PART 1 OF A SERIES ON GROWING THESE REGAL BLOOMS

- THE GARDEN BECKONS WORDS: MIKE WELLS wellsleyho­rticultura­l@gmail.com

“I don’t know if nice people tend to grow roses, or growing roses tends to make people nice.” Roland A Browne, author of For Better Gardens and The Rose Lover’s Guide: A

Practical Handbook On Rose Growing.

AS PROMISED last week, today’s article will be on the topic of growing roses.

Now, I’m the first to confess that I’m not a rose growing expert and that I have been avoiding compiling an article on these revered flowers since I started writing in November 2013 (today’s article is my 400th for The Chronicle).

I have been inspired by my recent visit to The Queensland State Rose Garden (see last week’s article on this special place) and the enthusiasm of the members of the Darling Downs Rose Society, in particular society president Leo Cooper, who has provided some local growing notes.

Some informatio­n has also been supplied by John and Sylvia Gray of Brindabell­a Country Gardens, Highfields, and Paul Hains, a well-respected rose breeder and grower in Brisbane, and author of Growing Roses.

Let’s look at the basic requiremen­ts to grow healthy roses.

The first is location.
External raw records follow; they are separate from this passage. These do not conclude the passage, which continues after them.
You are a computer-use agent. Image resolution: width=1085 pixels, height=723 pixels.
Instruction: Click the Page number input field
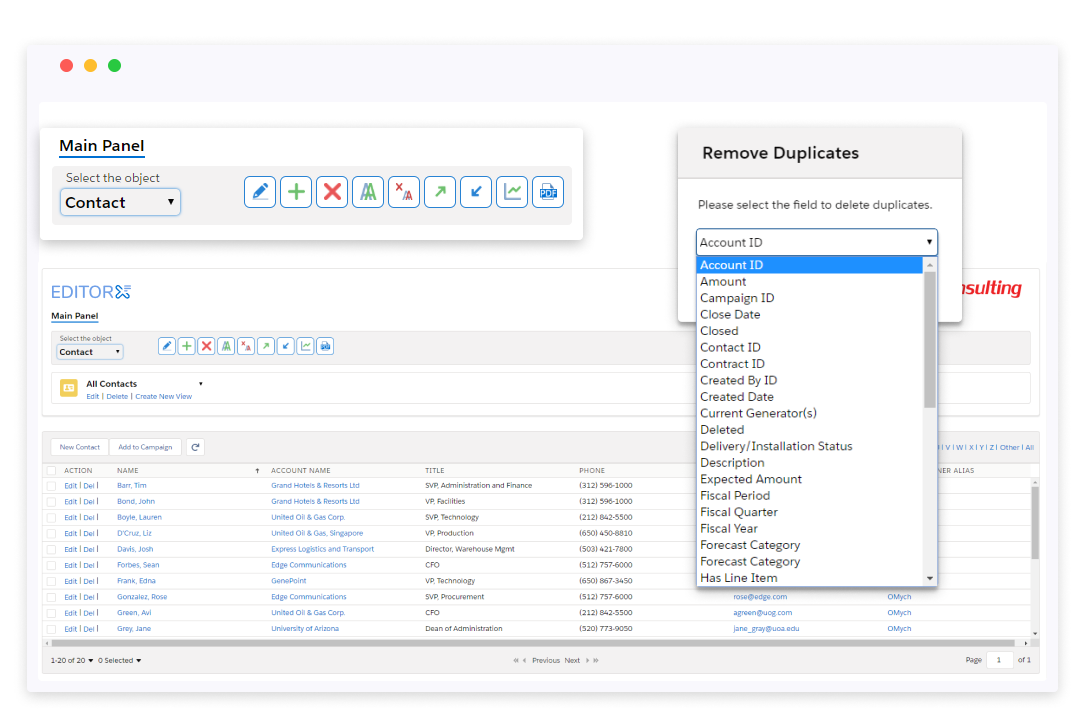tap(999, 660)
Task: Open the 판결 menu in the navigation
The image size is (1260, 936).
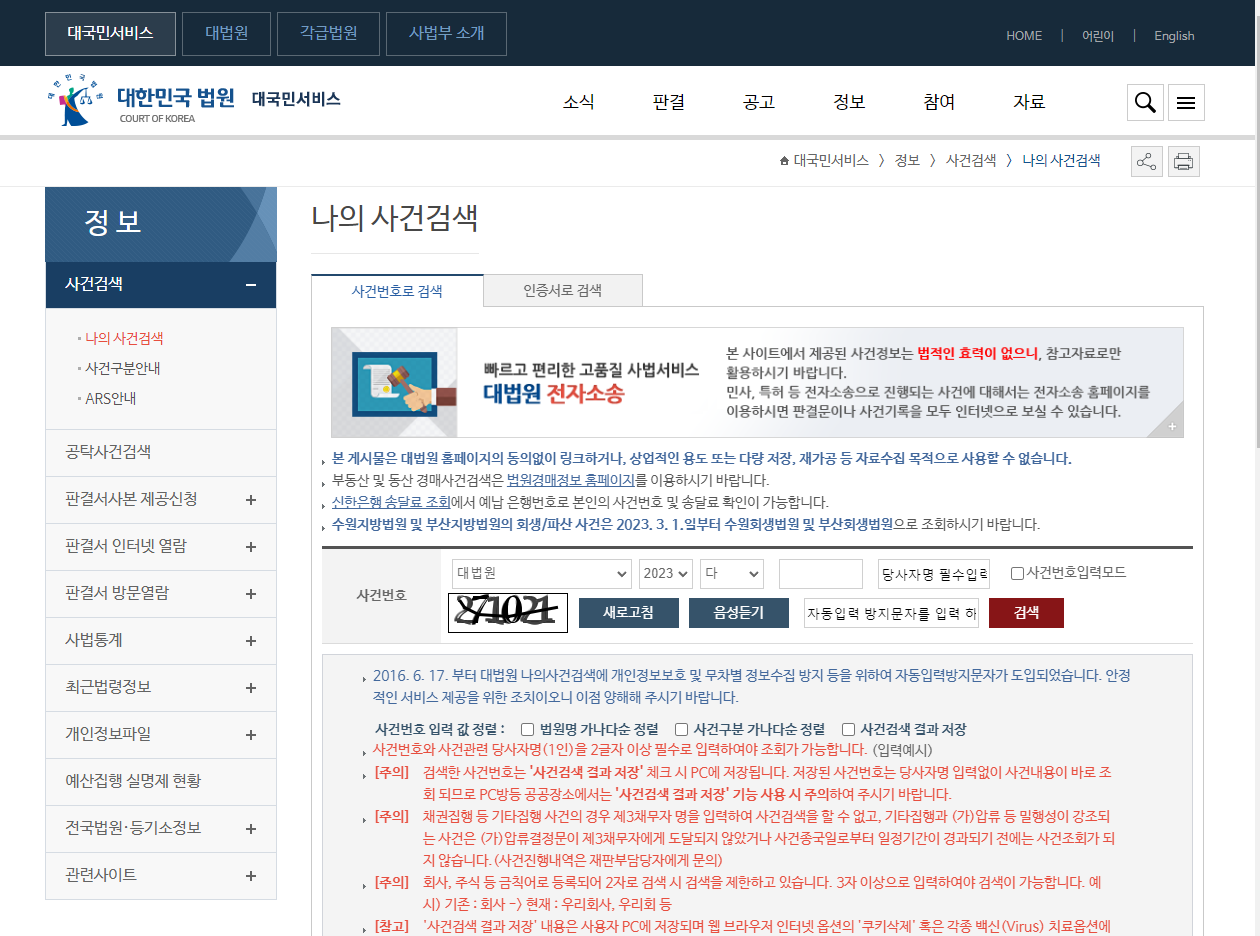Action: point(667,101)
Roses need a sunny, open location in your garden, in an area where the plants are protected from strong winds.

“Sunny” means that plants receive at least six hours of direct sunlight a day, preferably morning sun, and are best sited on the northern side of a property.

Less sunlight will result in a reduction of flower numbers and plant vigour, however there are a few rose varieties which are more shade tolerant than others.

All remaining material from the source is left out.